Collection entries
▼
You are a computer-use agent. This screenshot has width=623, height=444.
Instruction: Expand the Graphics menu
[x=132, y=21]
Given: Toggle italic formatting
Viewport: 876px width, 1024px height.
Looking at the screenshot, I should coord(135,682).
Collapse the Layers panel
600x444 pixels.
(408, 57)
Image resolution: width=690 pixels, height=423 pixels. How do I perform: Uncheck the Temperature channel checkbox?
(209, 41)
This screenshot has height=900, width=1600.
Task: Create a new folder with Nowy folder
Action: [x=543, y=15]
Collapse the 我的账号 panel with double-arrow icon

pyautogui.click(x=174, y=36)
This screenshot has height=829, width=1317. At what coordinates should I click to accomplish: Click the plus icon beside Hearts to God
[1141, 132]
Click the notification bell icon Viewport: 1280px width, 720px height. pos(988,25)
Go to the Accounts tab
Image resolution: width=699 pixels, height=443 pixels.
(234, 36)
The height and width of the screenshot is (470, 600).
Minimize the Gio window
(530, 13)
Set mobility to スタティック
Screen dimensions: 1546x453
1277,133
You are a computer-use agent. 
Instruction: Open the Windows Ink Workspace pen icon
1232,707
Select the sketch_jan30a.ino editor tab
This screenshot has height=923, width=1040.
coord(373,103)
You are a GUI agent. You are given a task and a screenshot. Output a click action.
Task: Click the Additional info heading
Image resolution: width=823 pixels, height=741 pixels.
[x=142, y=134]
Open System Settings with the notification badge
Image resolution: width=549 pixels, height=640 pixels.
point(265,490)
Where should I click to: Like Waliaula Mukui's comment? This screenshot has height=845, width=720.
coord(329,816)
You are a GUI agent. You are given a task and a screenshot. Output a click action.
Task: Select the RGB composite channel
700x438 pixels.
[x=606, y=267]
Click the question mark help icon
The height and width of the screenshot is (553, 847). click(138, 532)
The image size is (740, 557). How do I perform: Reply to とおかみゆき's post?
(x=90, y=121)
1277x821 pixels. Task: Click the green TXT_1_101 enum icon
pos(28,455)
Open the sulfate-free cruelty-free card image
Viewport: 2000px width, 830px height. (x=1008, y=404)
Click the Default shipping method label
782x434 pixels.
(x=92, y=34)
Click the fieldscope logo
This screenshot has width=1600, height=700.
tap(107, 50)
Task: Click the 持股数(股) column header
▲
Return the full data, every line of it, with nothing altered.

You are a computer-use agent. This screenshot has width=623, height=444.
Instruction: Expand the Graphics menu
[x=132, y=21]
Given: Toggle italic formatting
Viewport: 876px width, 1024px height.
Looking at the screenshot, I should coord(135,682).
Collapse the Layers panel
600x444 pixels.
(408, 57)
Image resolution: width=690 pixels, height=423 pixels. How do I perform: Uncheck the Temperature channel checkbox?
(209, 41)
This screenshot has height=900, width=1600.
Task: Create a new folder with Nowy folder
Action: [x=543, y=15]
Collapse the 我的账号 panel with double-arrow icon

pyautogui.click(x=174, y=36)
This screenshot has height=829, width=1317. At what coordinates should I click to accomplish: Click the plus icon beside Hearts to God
[1141, 132]
Click the notification bell icon Viewport: 1280px width, 720px height. pos(988,25)
Go to the Accounts tab
Image resolution: width=699 pixels, height=443 pixels.
(234, 36)
The height and width of the screenshot is (470, 600).
Minimize the Gio window
(530, 13)
Set mobility to スタティック
Screen dimensions: 1546x453
1277,133
You are a computer-use agent. 
Instruction: Open the Windows Ink Workspace pen icon
1232,707
Select the sketch_jan30a.ino editor tab
This screenshot has height=923, width=1040.
coord(373,103)
You are a GUI agent. You are given a task and a screenshot. Output a click action.
Task: Click the Additional info heading
Image resolution: width=823 pixels, height=741 pixels.
[x=142, y=134]
Open System Settings with the notification badge
Image resolution: width=549 pixels, height=640 pixels.
point(265,490)
Where should I click to: Like Waliaula Mukui's comment? This screenshot has height=845, width=720.
coord(329,816)
You are a GUI agent. You are given a task and a screenshot. Output a click action.
Task: Select the RGB composite channel
700x438 pixels.
[x=606, y=267]
Click the question mark help icon
The height and width of the screenshot is (553, 847). click(138, 532)
The image size is (740, 557). How do I perform: Reply to とおかみゆき's post?
(x=90, y=121)
1277x821 pixels. Task: Click the green TXT_1_101 enum icon
pos(28,455)
Open the sulfate-free cruelty-free card image
Viewport: 2000px width, 830px height. (x=1008, y=404)
Click the Default shipping method label
782x434 pixels.
(x=92, y=34)
Click the fieldscope logo
This screenshot has width=1600, height=700.
tap(107, 50)
Task: Click the 持股数(股) column header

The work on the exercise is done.